** Arbeitsauftrag **
Wie viele Prototypen waren laut dem Quellauszug zur Piega Premium 301 Gen2 bis zur Veröffentlichung der Generation 2 der Premium-Baureihe nötig?

** Quellauszug **
================

Zugegeben, zu Beginn der Testphase war ich eher skeptisch ob der zurückhaltenden Klänge nach dem Auspacken des nagelneuen Lautsprechers. Nach der Einspielzeit von zwei Wochen wurde die Piega Premium 301 Gen2 aber zu einem der besten Kompaktlautsprecher, die ich je hören durfte. Ich neige nicht zu Superlativen, aber an das ausgewogene, erwachsene Klangbild dieser Bassreflexkonstruktion kam bisher kaum einer heran. Das schönste Kompliment an die Schweizerin ist aber, dass ich selten so oft und so lange mit einem Testlautsprecher gehört habe. Rundum gelungen!
Bis zur Veröffentlichung der Generation 2 der Premium-Baureihe brauchte es mehr als 30 Prototypen, Gehäuse und Technik wurden vom Team um Roger Kessler komplett überarbeitet. Das gilt neben dem Bändchenhochtöner RM01-24 mit exakt orthogonalen Magnetfeldlinien auf dem Aluminiumbändchen auch für den neuen Tiefmitteltöner mit Eisenmagnet und beschichteter Papiermembran. Dieser „supersymmetrische Treiber“ benötigt lediglich die Hälfte des bisherigen Magnetmaterials und ist ein weiterer Schritt der Schweizer Manufaktur in Richtung Nachhaltigkeit.

================

** Datenauszug **

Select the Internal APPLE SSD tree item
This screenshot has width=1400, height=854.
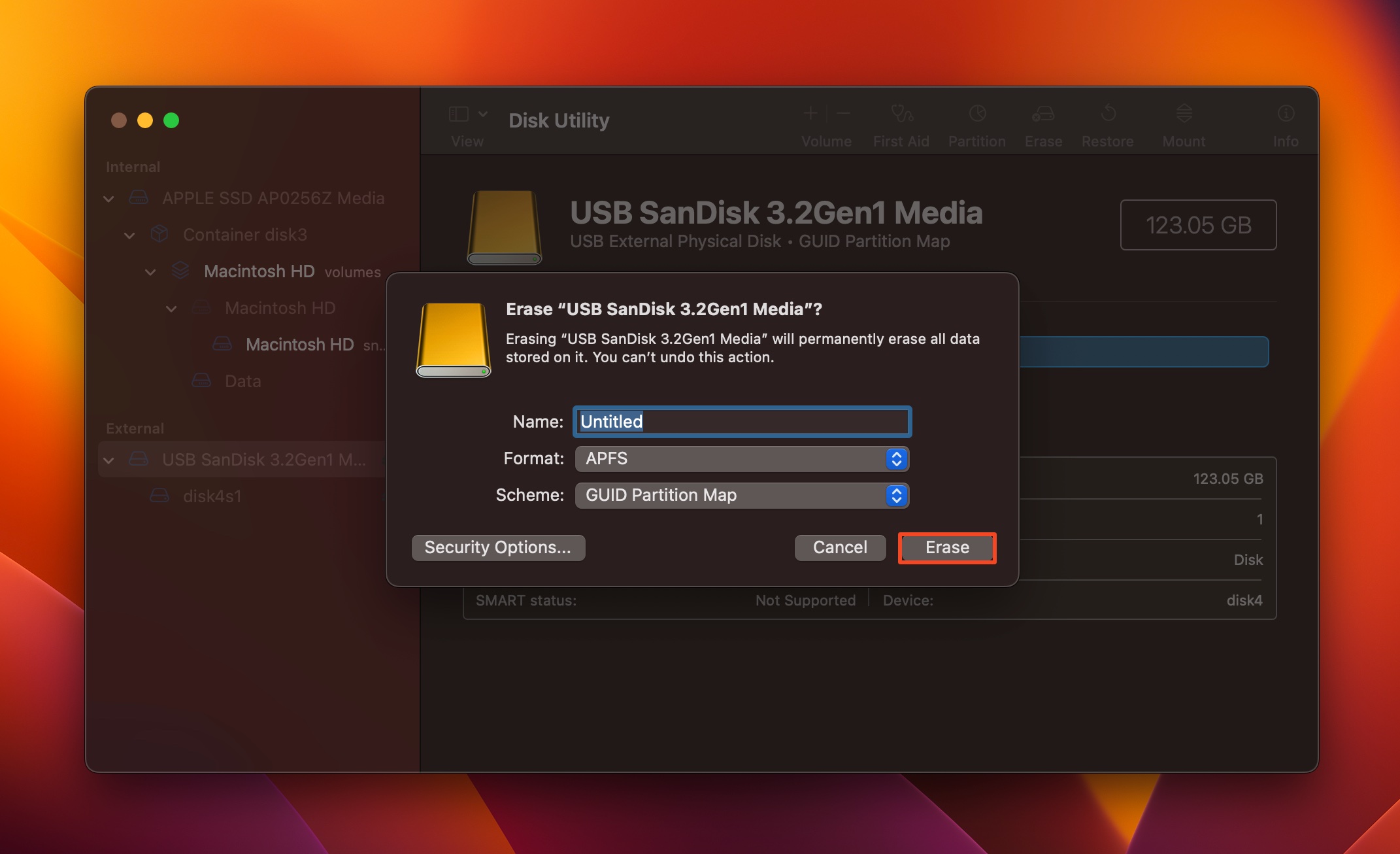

================

** Ergebnis der Aufgabe **
Mehr als 30 Prototypen.